# [REQUIREMENTS]
1) Return, word for word, the portion of the Rustic Escentuals thread from "They are one" to "yuzu, neroli, OMH.", inclusive.
2) Name each distinct username that posts in the Rustic Escentuals thread, listing each one once.

# [DOCUMENT EXCERPT]
◇ ◇ ◇ ◇
# Rustic Escentuals



## SueSoap (Sep 9, 2012)

Does anyone have any experience with Rustic Escentuals?  They seem to have a nice selection of FOs, but I know nothing about them.


----------



## judymoody (Sep 9, 2012)

They are one of my favorite FO suppliers

With every order you can select two sample sized FOs for free.

They ship really fast and tuck little gifts in your package (candy, pen).

I prefer EOs but I do like a higher % of the FOs I've tried from them than from some other suppliers.  Off the top of my head, I really liked lemon verbena, apple jack & peel, sea island grapefruit, satsuma (wonderful!), warm vanilla nutmeg, clementine lavender, bamboo sugar cane, forbidden fruit, avalanche, yuzu, neroli, OMH.


----------



## Genny (Sep 9, 2012)

They're a pretty good supplier & have pretty good customer service.  I like the free gifts that you get with each order


----------



## new12soap (Sep 10, 2012)

Love them, good product good service!


----------



## spm100169 (Oct 10, 2012)

I love their fast shipping, good customer service and the free fragrance oils!


----------



## Relle (Oct 10, 2012)

I was trying to figure out this for O/S mail - 

Special Note regarding shipping Fragrance Oils 
For Domestic and International Mail, the Post Office defines the following: 

Liquids above 200°F are not considered hazardous. 
Combustible Liquids are those with a flashpoint between 141°F - 199°F. 
Flammable Liquids are defined as those with a flashpoint below 141°F. 

International Mail: 
You are prohibited from shipping anything below 200°F via International mail. You can ship Combustible Liquids via UPS Internationally and they are not considered hazardous.

Am I reading this correctly or missing something - Can't send anything below 200F, then they say you can send combustables which are - 141F-199F. Not sure which it is - seems confusing to me.


----------



## chicklet (Nov 8, 2012)

Does Rustic Escentuals sell to hobbyists or are they strictly wholesale?


----------



## judymoody (Nov 8, 2012)

They sell retail. I'm a hobbyist and I buy from them.


----------



## chicklet (Nov 8, 2012)

Thanks, judymoody.  Getting my order together now.


----------
◇ ◇ ◇ ◇
# [A set of data]
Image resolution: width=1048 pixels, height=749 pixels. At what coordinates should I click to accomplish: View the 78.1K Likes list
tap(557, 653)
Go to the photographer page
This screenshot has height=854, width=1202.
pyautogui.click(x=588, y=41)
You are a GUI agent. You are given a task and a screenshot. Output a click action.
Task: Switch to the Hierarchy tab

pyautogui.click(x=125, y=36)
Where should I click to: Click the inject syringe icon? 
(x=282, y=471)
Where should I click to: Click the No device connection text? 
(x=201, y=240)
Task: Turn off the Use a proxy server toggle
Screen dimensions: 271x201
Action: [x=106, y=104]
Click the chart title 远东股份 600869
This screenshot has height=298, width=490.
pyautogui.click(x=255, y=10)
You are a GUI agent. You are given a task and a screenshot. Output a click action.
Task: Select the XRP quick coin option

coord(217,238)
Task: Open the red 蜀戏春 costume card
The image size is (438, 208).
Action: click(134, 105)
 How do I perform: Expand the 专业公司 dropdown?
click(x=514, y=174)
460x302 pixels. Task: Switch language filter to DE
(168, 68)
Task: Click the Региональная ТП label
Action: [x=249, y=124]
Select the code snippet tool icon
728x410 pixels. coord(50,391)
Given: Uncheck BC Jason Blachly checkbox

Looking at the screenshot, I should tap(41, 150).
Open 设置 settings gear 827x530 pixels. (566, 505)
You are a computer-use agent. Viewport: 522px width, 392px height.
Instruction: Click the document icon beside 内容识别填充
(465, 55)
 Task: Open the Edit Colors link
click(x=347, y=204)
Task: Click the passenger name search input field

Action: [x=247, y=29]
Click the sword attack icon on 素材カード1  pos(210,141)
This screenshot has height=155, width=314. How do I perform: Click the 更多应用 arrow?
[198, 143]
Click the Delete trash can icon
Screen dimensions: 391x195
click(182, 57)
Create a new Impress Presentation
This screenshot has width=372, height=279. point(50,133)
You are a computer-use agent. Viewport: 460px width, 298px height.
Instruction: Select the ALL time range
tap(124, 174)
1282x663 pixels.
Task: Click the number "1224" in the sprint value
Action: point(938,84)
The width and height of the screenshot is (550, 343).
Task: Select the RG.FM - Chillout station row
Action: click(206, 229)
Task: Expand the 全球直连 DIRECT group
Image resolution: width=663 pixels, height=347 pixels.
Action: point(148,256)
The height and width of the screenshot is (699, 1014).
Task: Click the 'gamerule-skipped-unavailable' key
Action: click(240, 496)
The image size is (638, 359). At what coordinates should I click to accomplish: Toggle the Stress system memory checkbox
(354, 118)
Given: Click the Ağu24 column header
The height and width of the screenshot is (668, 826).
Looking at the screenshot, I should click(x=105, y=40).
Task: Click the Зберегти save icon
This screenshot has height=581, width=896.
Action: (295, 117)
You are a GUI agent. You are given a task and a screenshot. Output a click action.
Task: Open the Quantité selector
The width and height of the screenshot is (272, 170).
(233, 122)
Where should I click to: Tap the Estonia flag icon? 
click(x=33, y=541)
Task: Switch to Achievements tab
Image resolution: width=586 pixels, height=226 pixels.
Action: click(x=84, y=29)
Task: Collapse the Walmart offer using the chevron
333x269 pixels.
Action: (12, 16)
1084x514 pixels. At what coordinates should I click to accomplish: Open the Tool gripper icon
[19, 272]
◇ ◇ ◇ ◇
# [CORRECT ANSWERS]
1)
They are one of my favorite FO suppliers

With every order you can select two sample sized FOs for free.

They ship really fast and tuck little gifts in your package (candy, pen).

I prefer EOs but I do like a higher % of the FOs I've tried from them than from some other suppliers.  Off the top of my head, I really liked lemon verbena, apple jack & peel, sea island grapefruit, satsuma (wonderful!), warm vanilla nutmeg, clementine lavender, bamboo sugar cane, forbidden fruit, avalanche, yuzu, neroli, OMH.

2)
SueSoap
judymoody
Genny
new12soap
spm100169
Relle
chicklet